Titien (tiziano vecelli; 1488 / 1490–1576)

Titien (Tiziano Vecelli; 1488 / 1490–1576), peintre italien. Né dans le village Dolomite de Cadore vers 1490, Titien a été formé dans les ateliers vénitiens de Gentile et Giovanni Bellini dans les premières années du XVIe siècle. Ce fut cependant le plus jeune et plus progressiste Giorgione qui eut la plus grande influence sur son développement. Les premières peintures de Titien (par exemple, Trois âges de l'homme, c. 1512-1513, National Gallery, Edimbourg) sont souvent situés dans des paysages pastoraux luxuriants et ont une tonalité brunâtre giorgionesque. Titien a également adopté l'approche improvisée de la peinture de Giorgione, exploitant la translucidité particulière de la peinture à l'huile pour créer des formes et des couleurs. Titien faisait, à l'occasion, des dessins, mais préférait généralement travailler ses compositions en couleur sur la surface de l'image.
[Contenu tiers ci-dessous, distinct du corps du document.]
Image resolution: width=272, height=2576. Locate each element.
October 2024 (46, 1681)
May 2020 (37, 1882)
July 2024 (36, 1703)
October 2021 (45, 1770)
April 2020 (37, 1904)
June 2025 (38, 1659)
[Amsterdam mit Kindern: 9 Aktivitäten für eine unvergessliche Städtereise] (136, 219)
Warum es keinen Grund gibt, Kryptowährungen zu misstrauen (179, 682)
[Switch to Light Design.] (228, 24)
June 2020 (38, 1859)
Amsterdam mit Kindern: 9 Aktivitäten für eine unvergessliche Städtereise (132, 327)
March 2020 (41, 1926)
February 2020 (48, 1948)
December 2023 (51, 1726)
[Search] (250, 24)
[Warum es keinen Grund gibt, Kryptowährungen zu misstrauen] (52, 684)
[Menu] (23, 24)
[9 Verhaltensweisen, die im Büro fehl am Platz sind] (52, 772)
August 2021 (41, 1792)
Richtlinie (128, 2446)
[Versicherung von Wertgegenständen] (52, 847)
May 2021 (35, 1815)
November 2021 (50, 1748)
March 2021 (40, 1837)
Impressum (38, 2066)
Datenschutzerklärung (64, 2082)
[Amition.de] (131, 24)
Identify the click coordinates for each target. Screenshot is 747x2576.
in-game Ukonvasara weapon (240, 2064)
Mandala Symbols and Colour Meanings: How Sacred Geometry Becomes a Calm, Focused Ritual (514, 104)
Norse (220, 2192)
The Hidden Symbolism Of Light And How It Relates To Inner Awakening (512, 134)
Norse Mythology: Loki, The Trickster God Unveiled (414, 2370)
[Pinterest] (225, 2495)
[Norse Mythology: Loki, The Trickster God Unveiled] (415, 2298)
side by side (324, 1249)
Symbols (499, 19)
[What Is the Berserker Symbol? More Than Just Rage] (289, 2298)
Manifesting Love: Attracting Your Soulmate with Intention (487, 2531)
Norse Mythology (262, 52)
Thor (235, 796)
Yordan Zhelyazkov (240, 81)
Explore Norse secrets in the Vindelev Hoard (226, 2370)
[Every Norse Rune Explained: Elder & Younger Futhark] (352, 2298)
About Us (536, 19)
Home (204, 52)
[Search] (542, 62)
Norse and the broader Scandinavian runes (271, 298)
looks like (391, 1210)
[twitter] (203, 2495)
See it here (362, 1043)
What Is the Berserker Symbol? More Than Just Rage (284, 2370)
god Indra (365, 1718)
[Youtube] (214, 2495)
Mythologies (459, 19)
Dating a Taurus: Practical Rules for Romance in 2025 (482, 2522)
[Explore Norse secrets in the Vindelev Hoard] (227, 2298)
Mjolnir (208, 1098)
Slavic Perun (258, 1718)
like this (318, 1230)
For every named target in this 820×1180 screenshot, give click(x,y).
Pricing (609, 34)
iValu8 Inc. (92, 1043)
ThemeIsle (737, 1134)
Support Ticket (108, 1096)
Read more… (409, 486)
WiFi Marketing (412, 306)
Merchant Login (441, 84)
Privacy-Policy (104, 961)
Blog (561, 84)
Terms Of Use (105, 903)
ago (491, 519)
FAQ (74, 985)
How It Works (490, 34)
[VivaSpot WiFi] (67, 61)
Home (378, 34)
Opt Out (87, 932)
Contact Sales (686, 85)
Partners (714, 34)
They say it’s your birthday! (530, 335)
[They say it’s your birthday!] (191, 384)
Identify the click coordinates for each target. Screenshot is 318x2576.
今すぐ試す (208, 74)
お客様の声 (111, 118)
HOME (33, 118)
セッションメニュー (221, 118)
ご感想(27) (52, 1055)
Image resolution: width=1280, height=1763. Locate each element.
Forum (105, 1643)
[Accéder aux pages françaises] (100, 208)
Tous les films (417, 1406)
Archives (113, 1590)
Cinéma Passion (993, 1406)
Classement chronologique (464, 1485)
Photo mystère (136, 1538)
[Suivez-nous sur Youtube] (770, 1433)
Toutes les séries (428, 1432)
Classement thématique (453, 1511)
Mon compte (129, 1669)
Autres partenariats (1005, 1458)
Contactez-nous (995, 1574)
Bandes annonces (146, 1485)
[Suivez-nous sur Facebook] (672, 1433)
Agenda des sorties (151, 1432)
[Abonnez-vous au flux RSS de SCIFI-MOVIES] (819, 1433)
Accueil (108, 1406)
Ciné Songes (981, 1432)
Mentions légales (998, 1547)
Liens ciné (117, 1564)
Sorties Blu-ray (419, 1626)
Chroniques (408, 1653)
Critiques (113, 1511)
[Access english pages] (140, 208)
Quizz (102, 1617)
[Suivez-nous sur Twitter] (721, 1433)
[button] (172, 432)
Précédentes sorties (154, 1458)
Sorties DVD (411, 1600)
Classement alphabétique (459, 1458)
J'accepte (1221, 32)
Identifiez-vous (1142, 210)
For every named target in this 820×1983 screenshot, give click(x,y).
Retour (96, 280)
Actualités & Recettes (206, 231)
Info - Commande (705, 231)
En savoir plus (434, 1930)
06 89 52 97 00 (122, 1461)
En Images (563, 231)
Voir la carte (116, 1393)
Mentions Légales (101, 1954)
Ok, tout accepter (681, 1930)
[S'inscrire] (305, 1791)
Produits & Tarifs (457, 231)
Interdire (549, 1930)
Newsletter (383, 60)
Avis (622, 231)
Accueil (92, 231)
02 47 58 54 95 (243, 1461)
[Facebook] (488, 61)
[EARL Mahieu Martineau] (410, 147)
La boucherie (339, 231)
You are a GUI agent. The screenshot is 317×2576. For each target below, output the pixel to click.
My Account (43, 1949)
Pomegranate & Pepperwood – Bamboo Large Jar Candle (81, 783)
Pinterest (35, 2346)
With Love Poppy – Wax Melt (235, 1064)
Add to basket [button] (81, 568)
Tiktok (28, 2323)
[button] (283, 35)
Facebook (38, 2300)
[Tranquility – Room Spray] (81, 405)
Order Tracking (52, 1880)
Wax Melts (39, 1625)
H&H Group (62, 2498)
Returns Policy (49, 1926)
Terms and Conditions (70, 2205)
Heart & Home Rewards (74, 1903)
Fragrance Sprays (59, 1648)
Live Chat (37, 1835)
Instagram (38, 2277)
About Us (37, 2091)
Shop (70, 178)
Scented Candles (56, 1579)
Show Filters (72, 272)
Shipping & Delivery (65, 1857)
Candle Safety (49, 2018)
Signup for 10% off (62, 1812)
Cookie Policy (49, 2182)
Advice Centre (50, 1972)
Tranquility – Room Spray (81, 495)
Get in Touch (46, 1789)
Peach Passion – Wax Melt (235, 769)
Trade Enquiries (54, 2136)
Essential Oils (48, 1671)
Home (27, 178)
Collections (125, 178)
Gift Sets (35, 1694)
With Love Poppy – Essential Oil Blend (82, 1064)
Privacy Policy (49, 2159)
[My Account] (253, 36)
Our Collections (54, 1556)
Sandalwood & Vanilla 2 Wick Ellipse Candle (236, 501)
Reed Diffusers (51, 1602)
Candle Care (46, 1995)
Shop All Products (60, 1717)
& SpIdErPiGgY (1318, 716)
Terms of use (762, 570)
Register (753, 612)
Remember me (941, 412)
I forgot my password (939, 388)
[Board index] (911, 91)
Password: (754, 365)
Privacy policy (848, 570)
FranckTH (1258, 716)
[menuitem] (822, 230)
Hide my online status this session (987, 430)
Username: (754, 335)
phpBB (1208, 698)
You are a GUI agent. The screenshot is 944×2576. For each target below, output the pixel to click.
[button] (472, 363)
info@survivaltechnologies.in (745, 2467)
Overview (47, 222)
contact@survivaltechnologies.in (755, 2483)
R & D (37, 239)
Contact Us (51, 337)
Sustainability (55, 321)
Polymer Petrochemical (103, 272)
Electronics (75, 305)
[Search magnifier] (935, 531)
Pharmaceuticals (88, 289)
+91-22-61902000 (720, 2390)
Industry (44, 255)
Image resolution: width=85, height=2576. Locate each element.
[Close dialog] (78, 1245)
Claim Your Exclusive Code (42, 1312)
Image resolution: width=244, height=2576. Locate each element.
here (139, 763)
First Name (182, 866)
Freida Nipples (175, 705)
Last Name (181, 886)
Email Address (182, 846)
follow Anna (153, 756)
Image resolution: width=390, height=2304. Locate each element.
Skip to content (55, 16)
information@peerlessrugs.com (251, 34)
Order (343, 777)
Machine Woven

Malgré les similitudes, les premières peintures de Titien sont de plus en plus distinctes de celles de Giorgione par leur musculature de la forme, le placement clair des figures dans l'espace et la définition généralement précise de la texture de la surface. Dans le grand retable représentant l'Assomption de la Vierge (1516-1518, Sainte Marie dei Frari, Venise), les formes volumineuses des protagonistes rappellent les types de figures idéalisées de Michel-Ange et Raphaël. Mais la vibrance intense de la couleur de Titien, basée sur de subtiles modulations de rouge, d'or et de gris argenté, contrôle néanmoins notre appréhension de la forme. Titien a continué à révolutionner le retable vénitien dans une séquence de peintures exceptionnelles, culminant dans le retable perdu de Saint Pierre Martyr (1526-1530, détruit en 1867; anciennement SS. Giovanni e Paolo, Venise). Dans le retable de Pesaro (1519-1526, SS. Giovanni e Paolo), il a renversé le type vénitien standard du conversation sacrée (conversation sacrée) en plaçant la famille donatrice au centre de l'iconographie et de l'organisation spatiale.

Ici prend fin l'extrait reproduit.